The BCIA didactic education requirement includes a 36-hour course from a regionally accredited academic institution or a BCIA-approved training program that covers the complete Neurofeedback Blueprint of Knowledge and study of human anatomy and physiology. Applicants must also pass a written exam, complete 25 hours of mentoring, 10 case reviews, perform 100 hours of client sessions, and conduct 10 hours of personal NF. The Neurofeedback Blueprint of Knowledge areas include: I. Orientation to Neurofeedback, II. Basic Neurophysiology and Neuroanatomy, III. Instrumentation and Electronics, IV. Research, V. Psychopharmacological Considerations, VI. Treatment Planning, and VII. Professional Conduct.

Applicants may demonstrate their knowledge of human anatomy and physiology by completing a course in biological psychology, human anatomy, human biology, human physiology, or neuroscience provided by a regionally accredited academic institution or a BCIA-approved training program or by successfully completing an Anatomy and Physiology exam covering the organization of the human body and its systems.

Applicants must also document practical skills training that includes 25 contact hours supervised by a BCIA-approved mentor designed to teach them how to apply clinical biofeedback skills through self-regulation training, 100 patient/client sessions, and case conference presentations. Distance learning allows applicants to complete didactic coursework over the internet. Distance mentoring trains candidates from their residence or office. They must recertify every four years, complete 55 hours of continuing education (30 hours for Senior Fellows) during each review period or complete the written exam, and attest that their license/credential (or their supervisor's license/credential) has not been suspended, investigated, or revoked.

Neuroplasticity
In 2010, a study provided some evidence of neuroplastic changes occurring after brainwave training. Half an hour of voluntary control of brain rhythms led in this study to a lasting shift in cortical excitability and intracortical function.  The authors observed that the cortical response to transcranial magnetic stimulation (TMS) was significantly enhanced after neurofeedback, persisted for at least 20-minutes, and was correlated with an EEG time-course indicative of activity-dependent plasticity

Effectiveness 
There is significant controversy about the effectiveness of treating psychiatric disorders using EEG neurofeedback. While studies and meta-analyses often note apparent positive effects, it is yet to be shown conclusively that this effect is directly related to the neurofeedback, and not caused by secondary or placebo effects  Additionally, meta-analyses and reviews tend to emphasize that different neurofeedback protocols should be considered entirely different treatment methods, further increasing the difficulty of drawing conclusions about neurofeedback in general.
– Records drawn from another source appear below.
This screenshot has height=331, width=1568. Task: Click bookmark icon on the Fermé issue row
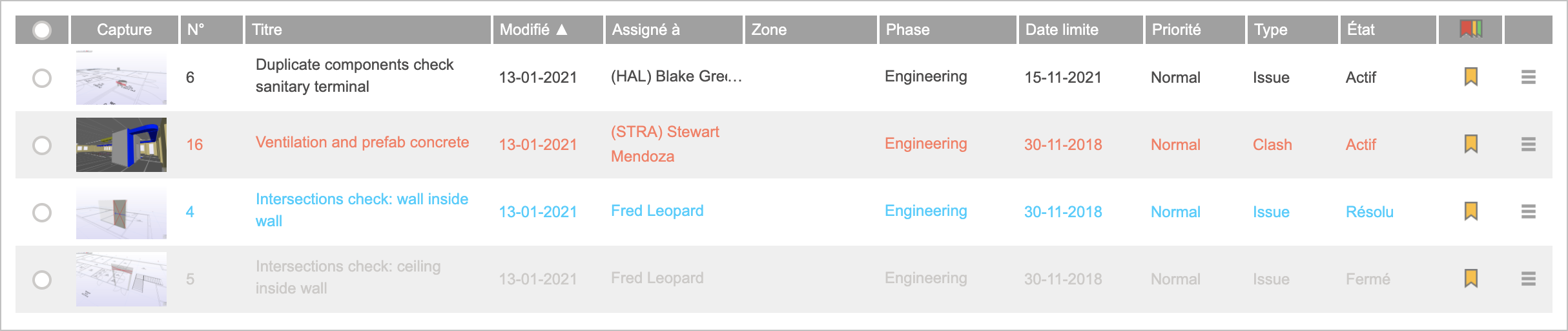[1470, 279]
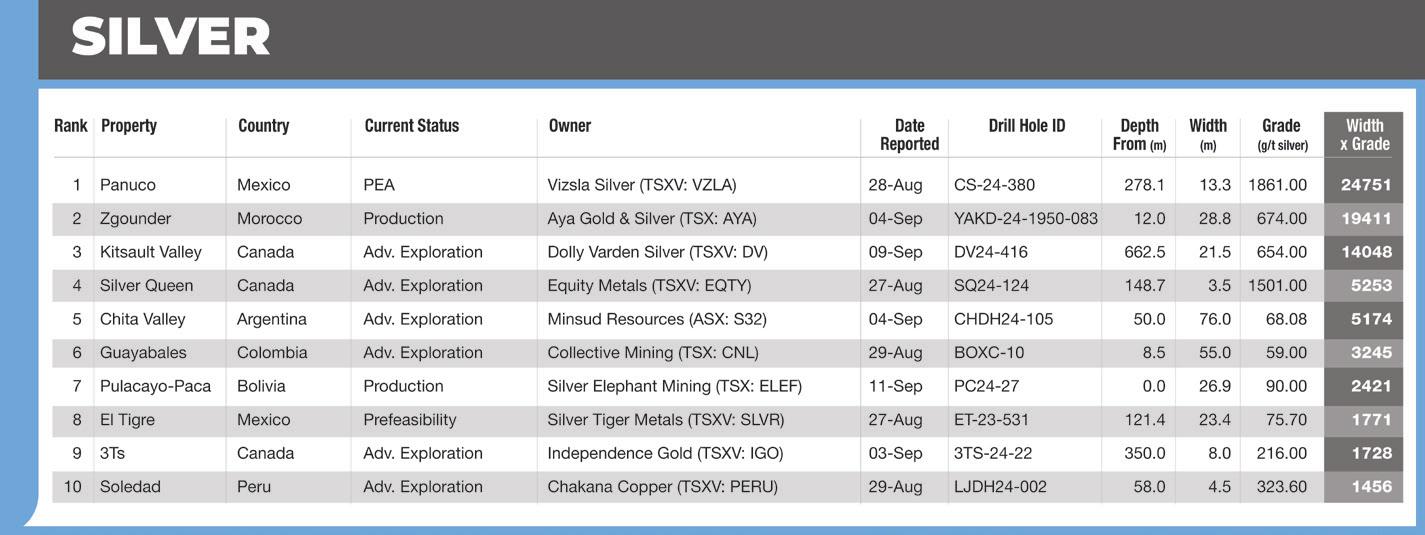Click drill hole ID DV24-416

[990, 252]
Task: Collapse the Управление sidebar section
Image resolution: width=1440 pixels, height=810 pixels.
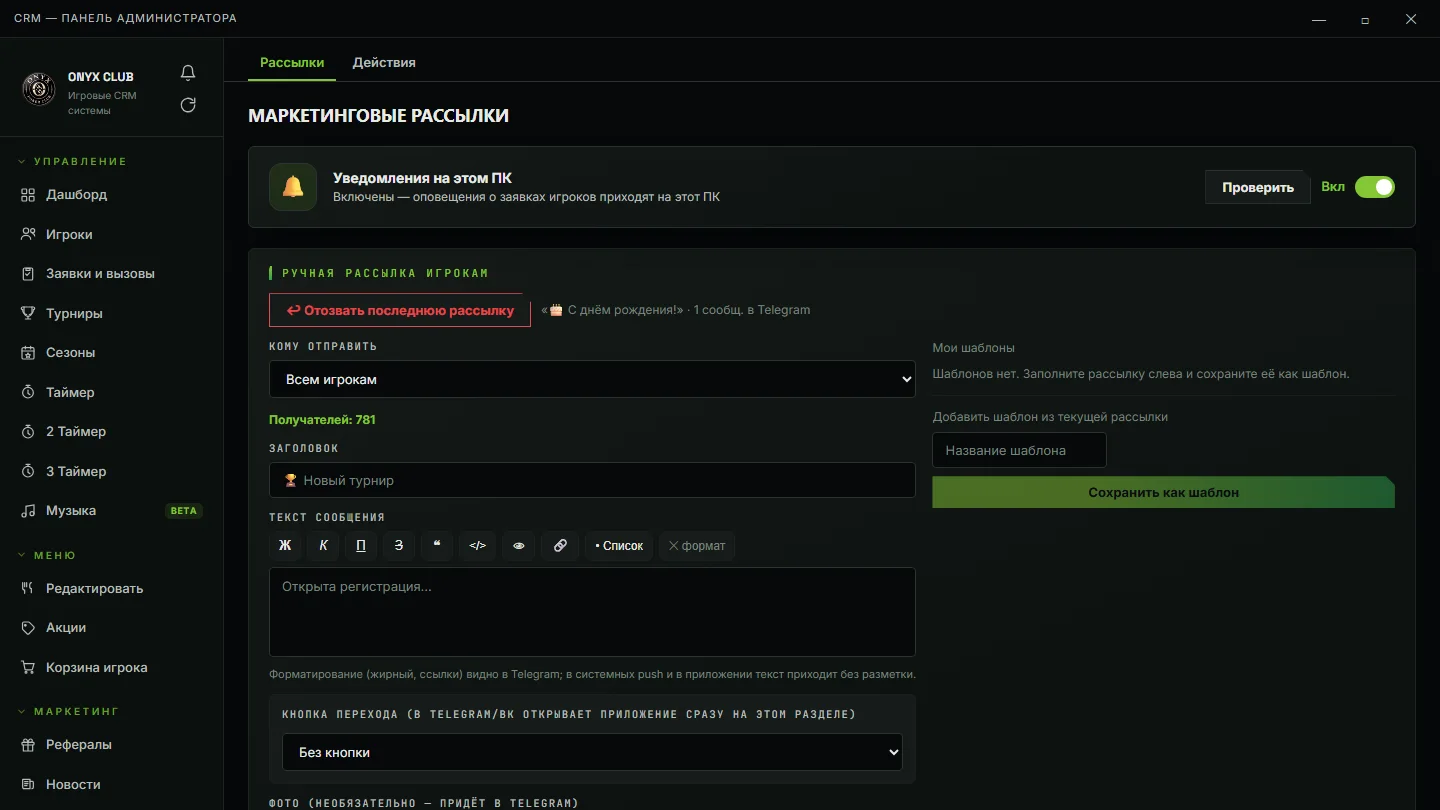Action: [73, 161]
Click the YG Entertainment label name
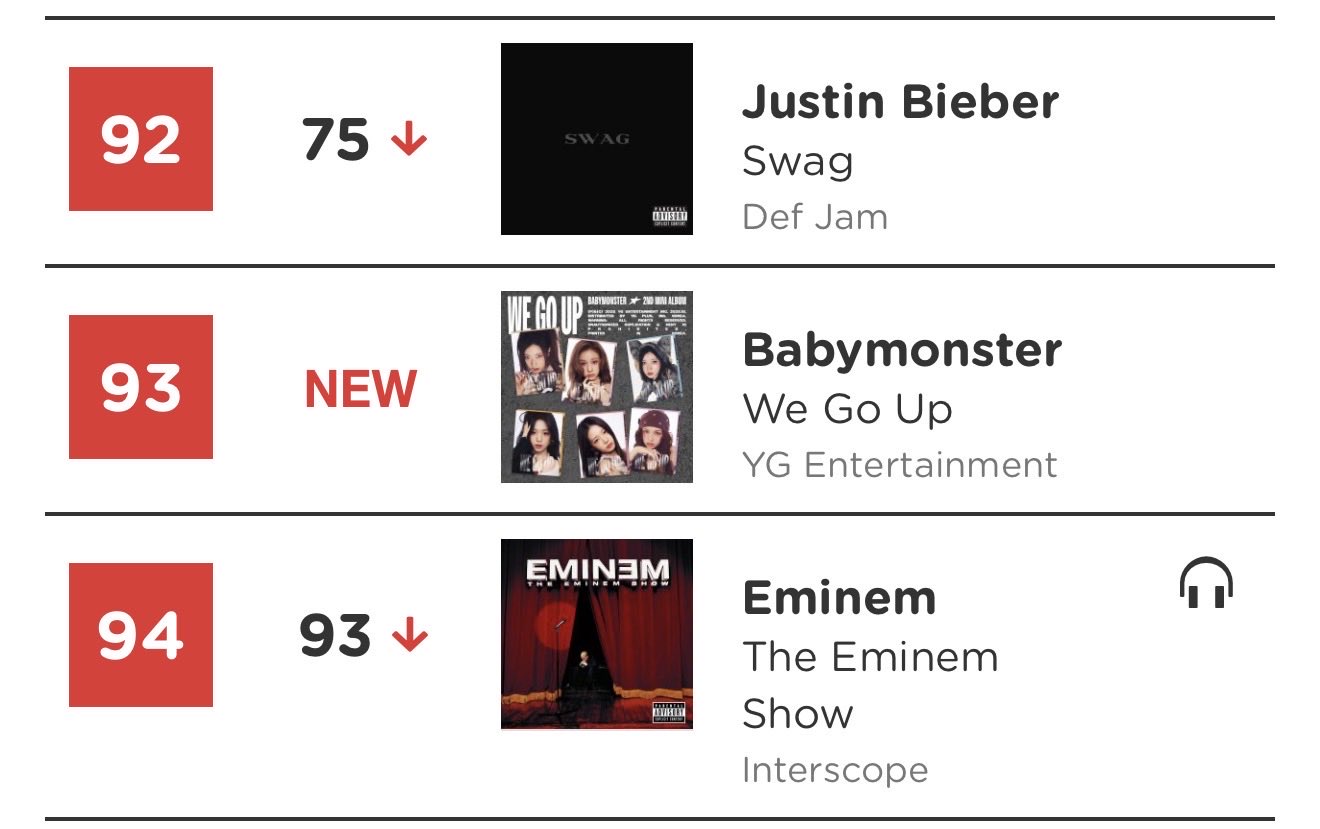 (899, 465)
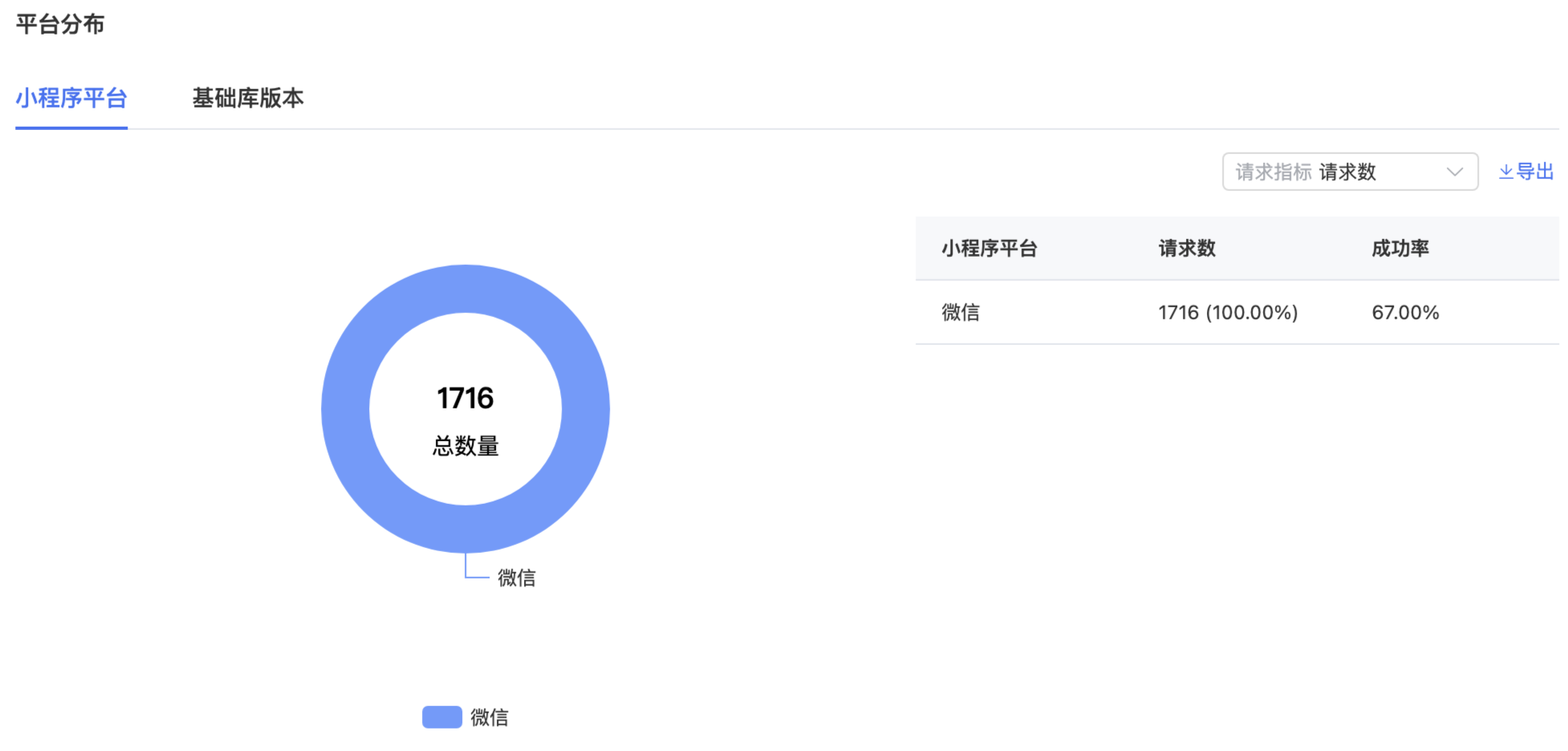This screenshot has width=1568, height=751.
Task: Toggle the 微信 legend color swatch
Action: coord(442,717)
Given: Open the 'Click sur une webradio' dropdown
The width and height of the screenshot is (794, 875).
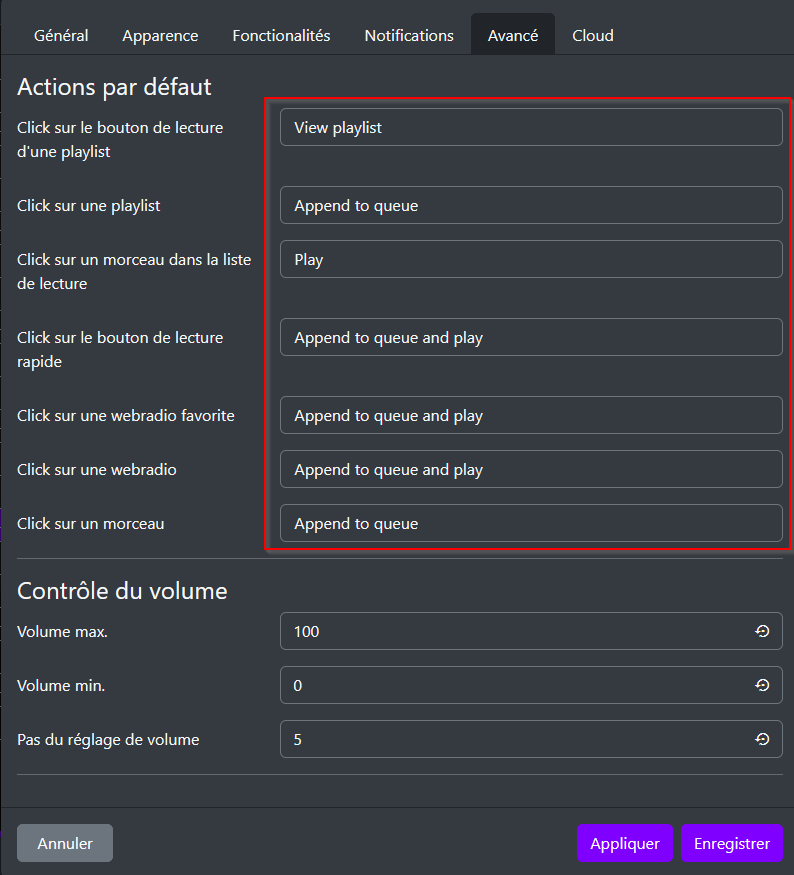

A double-blinded, sham-controlled study of neurofeedback as a treatment for insomnia found that neurofeedback did not beat placebo.

Reviews into the effectiveness of neurofeedback for ADHD have found neurofeedback to have durable effects following treatment, although double-blind placebo-controlled studies show the control group will experience very similar improvements to the treatment group, suggesting improvements were not caused by a specific treatment method, but by secondary effects not directly related to neurofeedback.

Results are inconclusive about whether neurofeedback is an effective treatment for depression, post-traumatic stress disorder (PTSD), or developmental trauma. Similarly, systematic reviews about its effectiveness as a treatment for traumatic brain injuries or strokes have not been able to produce conclusive results.

More conclusive evidence exists for its effectiveness as a treatment for epilepsy and seizure disorders. Patients who had been unable to control their condition with medication were the focus of numerous studies, and meta-analysis has yielded generally promising results.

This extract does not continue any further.